The market is excited about the NDA government’s plan to develop 100 new smart cities as it could boost demand for several other industries. For instance, Assuming a population of two lakh in each of the 100 cities and four people in each house, the smart city plan would generate demand for 50 lakh new homes.
ETIG has identified 10 stocks that will likely be among those benefiting the most from a construction boom.
Asian Paints and Berger Paints
Asian Paints and Berger Paints together control close to 75% of India’s organised retail paint market. The Indian paint industry, which was growing 1.6-1.8 times the pace of gross domestic product until a few years ago, now expands at twice the speed of GDP as consumers shift to branded products.
And, both Asian Paints and Berger Paints have posted a compounded annual growth rate of more than 15% over the last three years. With new cities coming up, the growth of these companies could pick up and there could be a rise in their earnings multiples. Both also pay high dividends.
UltraTech and Ramco Cement
Construction of new houses for the smart cities will improve cement demand. The slowdown has resulted in subdued demand over the past two years. But the likely increase in demand will not only give volume growth, but should give pricing power, which would result in higher profitability.
UltraTech remains the safest bet, given its presence across the country. Ramco Cements is the most efficient among peers. The southern region has seen the lowest cement demand, which has resulted in lower valuations. However, this could change if demand picks up.
Indiabulls Housing Finance and LIC Housing Finance
With the new houses, demand for housing finance is also expected to improve. The industry expects housing finance companies to show more than 20% growth in net profits in this fiscal year.
Indiabulls Housing Finance, due to its small base and tie-up with major banks, may continue to grow at a higher pace. In fiscal 2014, its loan book grew 20% year-on-year. In addition, post its reverse merger in 2013, the company became a housing finance company, which will result in lower cost of funds. What makes LIC Housing Finance a likely winner is strong brand recognition.
The shares of Indiabulls Housing Finance and LIC Housing Finance are trading at a price-to-book value of 2.2 and 2.1, respectively. Considering the expected growth, these stocks look attractive at this level.
HSIL and Kajaria Ceramics
Despite the slowdown over the past few years, the sanitary-ware and ceramics businesses of these companies have grown at more than 20% and that too without compromising on the profitability or operating margins. HSIL manufactures bathroom products while Kajaria is mainly into tiles manufacturing.
Both have strong dealer networks across India. They have both added new capacities recently and have plans to expand further to cater to rising demand. Shares of HSIL have given a return of 159% year-to-date and Kajaria Ceramics 70%. Analysts continue to be bullish on these stocks.
Havells India and Orient Paper
Construction of new cities will result in huge demand for cables, switchgear, lights, bulbs and fans.
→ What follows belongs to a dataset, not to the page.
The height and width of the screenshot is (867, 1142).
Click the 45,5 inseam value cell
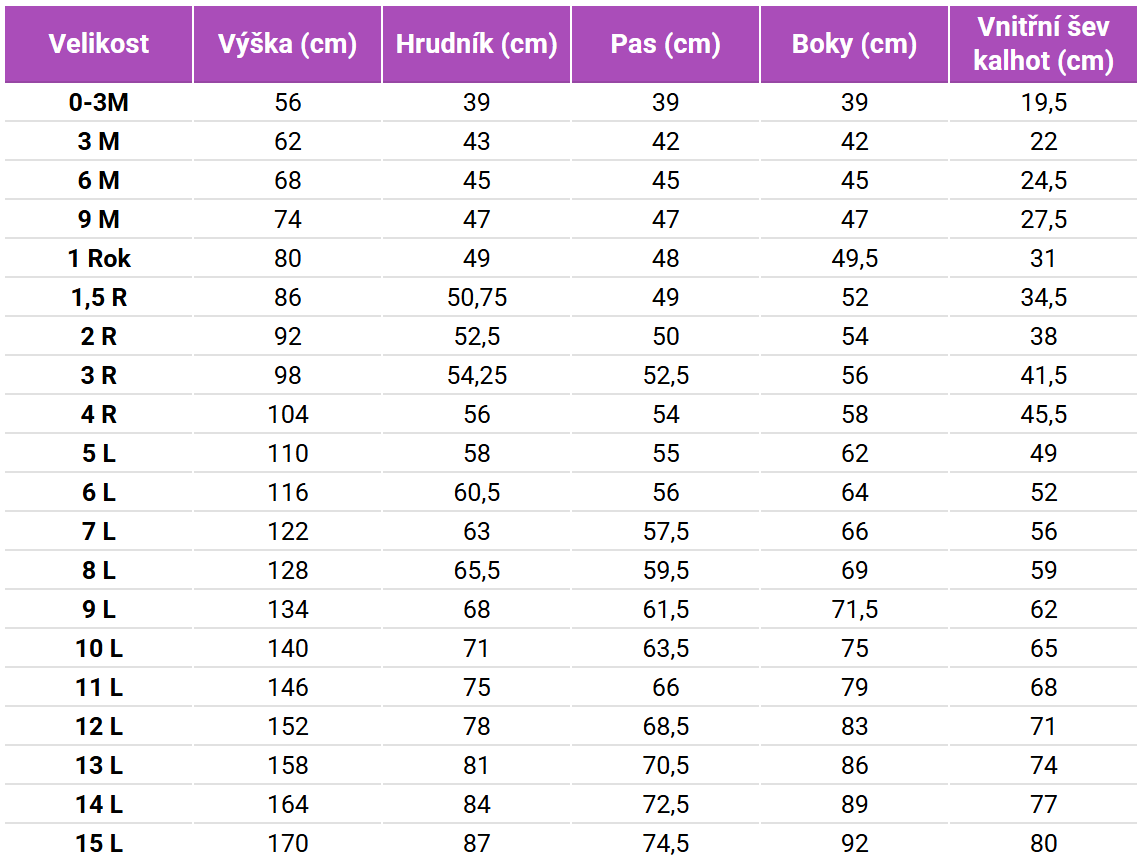1043,414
While Havells has all these in its portfolio, Orient Pa-per (Orient Electrical) is one of the oldest fan manufacturing companies and its other product categories include lighting, water heaters and kitchen appliances.
Both companies have shown a strong growth pattern over the past few quarters. In FY14, Havells’ sales grew 13% and Orient Paper’s 21%. Havells’ stock is trading at FY15 P/E of 32 and Orient at FY15 P/E of 12.